EXERCISE 1 ▸
Answer these questions using the heart and brain article. Mark each answer (a), (b), (c) on its own line.
(a) How many participants did the researchers look at?
(b) Which university are the two editorial writers from?
(c) In which journal was the new report published?
EXERCISE 2 ▸ From the heart and brain article, list every condition the study participants were free of.
EXERCISE 3 ▸ From the heart and brain article, pull out the passage starting with "A new report" and going on through "Medicine in Massachusetts.".

TEXT PROVIDED ▸
Friday, August 6, 2010

A new report from the Framingham published in the August 2 edition of Circulation shows that decreased cardiac function is correlated with increased risk of dementia.

"Generally speaking, it seems that heart and brain health are related, so proper management of cardiovascular risk factors may have important implications on brain health," says Angela Jefferson, PhD, from the Boston University School of Medicine in Massachusetts.

Using Framingham data, the researchers looked at 1504 participants free of clinical stroke, transient ischemic attack, or dementia. They reviewed brain and cardiac magnetic resonance images and neuropsychological and laboratory data. They found that cardiac index (a measure of heart health) was positively related to total brain volume and information processing speed but was inversely related to lateral ventricular volume. Data revealed that participants with the lowest and middle cardiac indices had significantly lower brain volumes than participants with the best cardiac indices.

In an accompanying editorial, Clinton Wright, MD, and Ralph Sacco, MD, from the University of Miami in Florida, suggest the finding that even intermediate reductions in cardiac index were associated with declines in brain volume is striking.

The mechanism for associations between cardiac index and evidence of brain aging is unknown. However, the study authors suggest reduced systemic blood flow may contribute to subclinical brain injury because of its impact on cerebral blood flow homeostasis. In other words, poor heart function may injure the brain long-term.
"It will take years to know the fate of all 1504 Framingham participants," the editorialists add. "Whether lower cardiac index leads to reduced brain volumes and accelerates neurodegeneration on an eventual path to dementia is not yet clear. What is known is that various vascular risk factors, including decrements in cardiac function, are determinants of dementia — both Alzheimer disease and variants of vascular dementia. This provides opportunities to find interventions that modify the course of these diseases predicted to be of major impact on our aging population."

Bottom line: use that gym membership.

RECORD EXTRACTS ▸
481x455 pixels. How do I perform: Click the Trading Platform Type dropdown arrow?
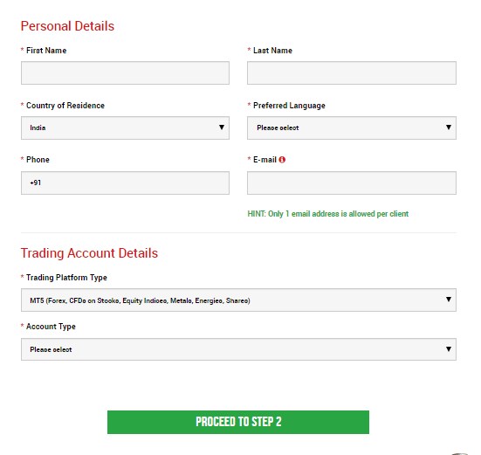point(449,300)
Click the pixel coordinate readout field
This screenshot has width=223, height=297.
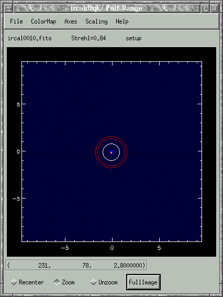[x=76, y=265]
--
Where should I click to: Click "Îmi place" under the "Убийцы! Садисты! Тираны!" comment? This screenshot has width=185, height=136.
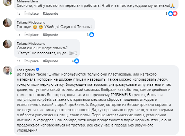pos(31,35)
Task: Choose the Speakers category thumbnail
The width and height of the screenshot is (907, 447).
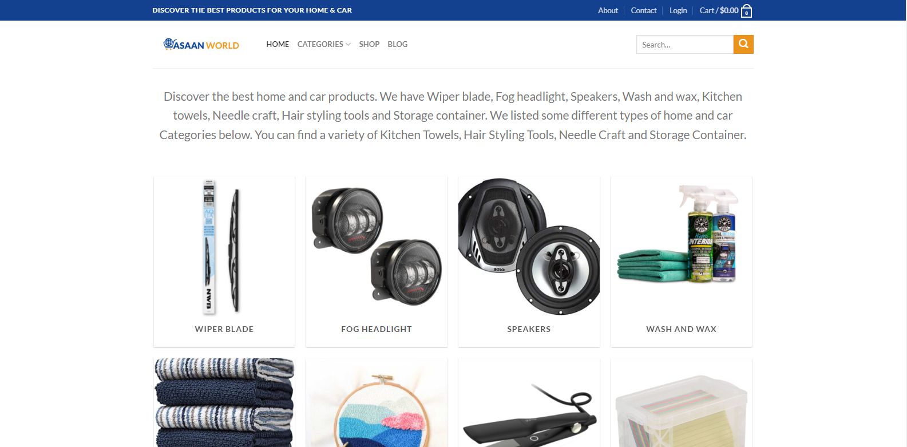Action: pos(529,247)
...
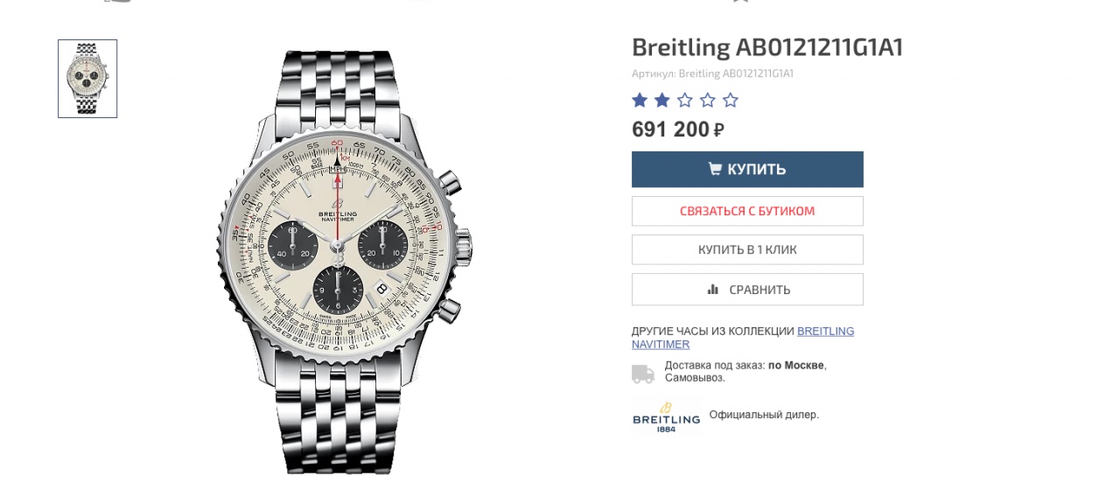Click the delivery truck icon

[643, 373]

ANSWER 1 ▸
(a) 1504
(b) The University of Miami in Florida
(c) Circulation

ANSWER 2 ▸
- Clinical stroke
- Transient ischemic attack
- Dementia

ANSWER 3 ▸
A new report from the Framingham published in the August 2 edition of Circulation shows that decreased cardiac function is correlated with increased risk of dementia.

"Generally speaking, it seems that heart and brain health are related, so proper management of cardiovascular risk factors may have important implications on brain health," says Angela Jefferson, PhD, from the Boston University School of Medicine in Massachusetts.